*** Source records Section Begins ***

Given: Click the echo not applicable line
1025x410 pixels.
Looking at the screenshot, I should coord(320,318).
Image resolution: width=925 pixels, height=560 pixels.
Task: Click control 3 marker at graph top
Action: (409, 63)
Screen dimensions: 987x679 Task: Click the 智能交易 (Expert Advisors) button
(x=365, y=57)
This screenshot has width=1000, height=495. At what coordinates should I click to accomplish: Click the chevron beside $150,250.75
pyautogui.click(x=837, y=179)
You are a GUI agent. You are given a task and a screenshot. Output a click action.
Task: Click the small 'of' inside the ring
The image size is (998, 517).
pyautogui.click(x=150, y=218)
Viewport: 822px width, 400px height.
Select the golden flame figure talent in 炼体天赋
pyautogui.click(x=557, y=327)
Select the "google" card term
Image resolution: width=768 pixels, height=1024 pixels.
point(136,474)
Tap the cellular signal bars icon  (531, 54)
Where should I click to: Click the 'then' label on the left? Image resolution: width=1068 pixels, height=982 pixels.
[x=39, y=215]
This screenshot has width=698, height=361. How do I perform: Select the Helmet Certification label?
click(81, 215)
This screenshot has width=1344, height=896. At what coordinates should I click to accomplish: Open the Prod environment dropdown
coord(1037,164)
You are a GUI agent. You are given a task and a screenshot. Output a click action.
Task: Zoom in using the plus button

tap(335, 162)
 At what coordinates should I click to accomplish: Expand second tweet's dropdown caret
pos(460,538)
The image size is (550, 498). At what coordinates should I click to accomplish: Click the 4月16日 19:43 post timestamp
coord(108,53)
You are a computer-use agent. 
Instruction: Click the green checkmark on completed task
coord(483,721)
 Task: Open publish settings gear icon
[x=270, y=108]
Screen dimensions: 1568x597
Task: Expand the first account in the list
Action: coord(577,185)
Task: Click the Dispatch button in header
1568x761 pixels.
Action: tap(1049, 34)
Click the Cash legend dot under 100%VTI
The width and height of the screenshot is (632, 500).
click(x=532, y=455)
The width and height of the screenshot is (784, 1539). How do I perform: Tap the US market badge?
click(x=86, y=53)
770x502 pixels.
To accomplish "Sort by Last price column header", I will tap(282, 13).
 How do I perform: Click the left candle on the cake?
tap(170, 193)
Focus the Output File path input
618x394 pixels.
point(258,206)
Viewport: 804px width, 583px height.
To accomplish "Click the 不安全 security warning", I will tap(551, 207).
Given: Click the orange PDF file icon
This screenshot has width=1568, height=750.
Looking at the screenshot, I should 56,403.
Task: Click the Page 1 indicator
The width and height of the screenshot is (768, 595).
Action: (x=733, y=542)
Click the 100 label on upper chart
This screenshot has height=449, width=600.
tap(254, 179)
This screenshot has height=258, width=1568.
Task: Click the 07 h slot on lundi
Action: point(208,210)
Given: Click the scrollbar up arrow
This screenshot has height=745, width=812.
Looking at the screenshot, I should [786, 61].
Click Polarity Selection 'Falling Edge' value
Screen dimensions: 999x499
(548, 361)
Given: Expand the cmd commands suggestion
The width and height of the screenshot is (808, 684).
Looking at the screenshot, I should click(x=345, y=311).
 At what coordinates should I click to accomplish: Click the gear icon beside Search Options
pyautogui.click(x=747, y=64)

*** Source records Section Ends ***

Exercise details: Return the full listing unchanged.

Response for this exercise:
Given: Click the echo not applicable line
1025x410 pixels.
Looking at the screenshot, I should coord(320,318).
Image resolution: width=925 pixels, height=560 pixels.
Task: Click control 3 marker at graph top
Action: (409, 63)
Screen dimensions: 987x679 Task: Click the 智能交易 (Expert Advisors) button
(x=365, y=57)
This screenshot has width=1000, height=495. At what coordinates should I click to accomplish: Click the chevron beside $150,250.75
pyautogui.click(x=837, y=179)
You are a GUI agent. You are given a task and a screenshot. Output a click action.
Task: Click the small 'of' inside the ring
The image size is (998, 517).
pyautogui.click(x=150, y=218)
Viewport: 822px width, 400px height.
Select the golden flame figure talent in 炼体天赋
pyautogui.click(x=557, y=327)
Select the "google" card term
Image resolution: width=768 pixels, height=1024 pixels.
point(136,474)
Tap the cellular signal bars icon  (531, 54)
Where should I click to: Click the 'then' label on the left? Image resolution: width=1068 pixels, height=982 pixels.
[x=39, y=215]
This screenshot has width=698, height=361. How do I perform: Select the Helmet Certification label?
click(81, 215)
This screenshot has width=1344, height=896. At what coordinates should I click to accomplish: Open the Prod environment dropdown
coord(1037,164)
You are a GUI agent. You are given a task and a screenshot. Output a click action.
Task: Zoom in using the plus button

tap(335, 162)
 At what coordinates should I click to accomplish: Expand second tweet's dropdown caret
pos(460,538)
The image size is (550, 498). At what coordinates should I click to accomplish: Click the 4月16日 19:43 post timestamp
coord(108,53)
You are a computer-use agent. 
Instruction: Click the green checkmark on completed task
coord(483,721)
 Task: Open publish settings gear icon
[x=270, y=108]
Screen dimensions: 1568x597
Task: Expand the first account in the list
Action: coord(577,185)
Task: Click the Dispatch button in header
1568x761 pixels.
Action: tap(1049, 34)
Click the Cash legend dot under 100%VTI
The width and height of the screenshot is (632, 500).
click(x=532, y=455)
The width and height of the screenshot is (784, 1539). How do I perform: Tap the US market badge?
click(x=86, y=53)
770x502 pixels.
To accomplish "Sort by Last price column header", I will tap(282, 13).
 How do I perform: Click the left candle on the cake?
tap(170, 193)
Focus the Output File path input
618x394 pixels.
point(258,206)
Viewport: 804px width, 583px height.
To accomplish "Click the 不安全 security warning", I will tap(551, 207).
Given: Click the orange PDF file icon
This screenshot has width=1568, height=750.
Looking at the screenshot, I should 56,403.
Task: Click the Page 1 indicator
The width and height of the screenshot is (768, 595).
Action: (x=733, y=542)
Click the 100 label on upper chart
This screenshot has height=449, width=600.
tap(254, 179)
This screenshot has height=258, width=1568.
Task: Click the 07 h slot on lundi
Action: point(208,210)
Given: Click the scrollbar up arrow
This screenshot has height=745, width=812.
Looking at the screenshot, I should [786, 61].
Click Polarity Selection 'Falling Edge' value
Screen dimensions: 999x499
(548, 361)
Given: Expand the cmd commands suggestion
The width and height of the screenshot is (808, 684).
Looking at the screenshot, I should click(x=345, y=311).
 At what coordinates should I click to accomplish: Click the gear icon beside Search Options
pyautogui.click(x=747, y=64)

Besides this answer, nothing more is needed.